■ Exercise
Show all lines of the listing that contain the word "agent".

■ Extracted entries
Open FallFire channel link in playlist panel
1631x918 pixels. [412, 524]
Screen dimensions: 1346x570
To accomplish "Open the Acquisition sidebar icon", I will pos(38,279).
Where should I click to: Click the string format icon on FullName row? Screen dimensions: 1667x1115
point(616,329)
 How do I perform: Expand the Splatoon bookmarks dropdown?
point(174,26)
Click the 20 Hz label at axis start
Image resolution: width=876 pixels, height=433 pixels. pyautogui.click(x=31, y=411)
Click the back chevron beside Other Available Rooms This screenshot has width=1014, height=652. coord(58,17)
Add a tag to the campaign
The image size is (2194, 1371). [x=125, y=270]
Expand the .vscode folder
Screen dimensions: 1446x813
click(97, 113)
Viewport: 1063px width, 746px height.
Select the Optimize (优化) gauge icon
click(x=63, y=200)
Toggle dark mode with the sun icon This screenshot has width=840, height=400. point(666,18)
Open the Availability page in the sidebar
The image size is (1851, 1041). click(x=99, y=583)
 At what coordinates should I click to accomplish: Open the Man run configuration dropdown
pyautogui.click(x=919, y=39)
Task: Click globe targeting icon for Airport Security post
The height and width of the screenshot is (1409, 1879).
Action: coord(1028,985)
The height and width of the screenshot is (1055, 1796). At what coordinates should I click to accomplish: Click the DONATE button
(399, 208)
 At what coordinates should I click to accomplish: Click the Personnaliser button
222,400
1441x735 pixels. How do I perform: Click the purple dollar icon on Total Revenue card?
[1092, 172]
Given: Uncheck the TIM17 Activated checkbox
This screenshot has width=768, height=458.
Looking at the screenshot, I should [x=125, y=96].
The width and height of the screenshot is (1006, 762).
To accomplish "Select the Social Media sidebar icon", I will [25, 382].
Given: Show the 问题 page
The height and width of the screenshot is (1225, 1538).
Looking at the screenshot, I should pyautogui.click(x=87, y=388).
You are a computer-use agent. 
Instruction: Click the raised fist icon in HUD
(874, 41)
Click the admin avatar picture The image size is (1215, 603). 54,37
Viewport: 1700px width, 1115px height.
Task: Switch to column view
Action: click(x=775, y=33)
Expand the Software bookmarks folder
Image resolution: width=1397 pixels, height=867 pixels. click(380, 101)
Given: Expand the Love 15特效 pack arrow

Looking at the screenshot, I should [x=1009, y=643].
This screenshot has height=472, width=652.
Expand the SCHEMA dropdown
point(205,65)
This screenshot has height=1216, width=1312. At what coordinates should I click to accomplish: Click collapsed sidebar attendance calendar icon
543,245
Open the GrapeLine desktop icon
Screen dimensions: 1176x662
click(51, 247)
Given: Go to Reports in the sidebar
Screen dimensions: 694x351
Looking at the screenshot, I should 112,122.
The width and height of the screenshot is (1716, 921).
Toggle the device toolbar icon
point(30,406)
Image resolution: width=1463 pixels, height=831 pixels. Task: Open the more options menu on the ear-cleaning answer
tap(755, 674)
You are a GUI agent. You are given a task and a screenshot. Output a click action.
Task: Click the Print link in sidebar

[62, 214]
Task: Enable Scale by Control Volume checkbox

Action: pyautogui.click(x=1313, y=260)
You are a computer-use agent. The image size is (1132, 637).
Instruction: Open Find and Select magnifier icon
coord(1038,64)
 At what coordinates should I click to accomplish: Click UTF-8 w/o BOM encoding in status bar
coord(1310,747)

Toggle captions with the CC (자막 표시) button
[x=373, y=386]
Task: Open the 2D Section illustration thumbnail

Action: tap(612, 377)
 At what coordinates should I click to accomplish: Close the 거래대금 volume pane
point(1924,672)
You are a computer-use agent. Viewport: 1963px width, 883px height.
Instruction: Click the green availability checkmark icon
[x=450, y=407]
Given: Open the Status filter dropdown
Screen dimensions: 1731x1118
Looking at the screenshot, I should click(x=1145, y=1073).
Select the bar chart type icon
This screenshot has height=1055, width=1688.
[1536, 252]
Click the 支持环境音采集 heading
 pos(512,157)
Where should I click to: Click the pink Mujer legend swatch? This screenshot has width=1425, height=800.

■ Your response
You are a computer-use agent. 
You are a GUI agent. You are given a task and a screenshot. Output a click action.
You are a computer-use agent. The image size is (1132, 637).
You are a computer-use agent. Viewport: 1963px width, 883px height.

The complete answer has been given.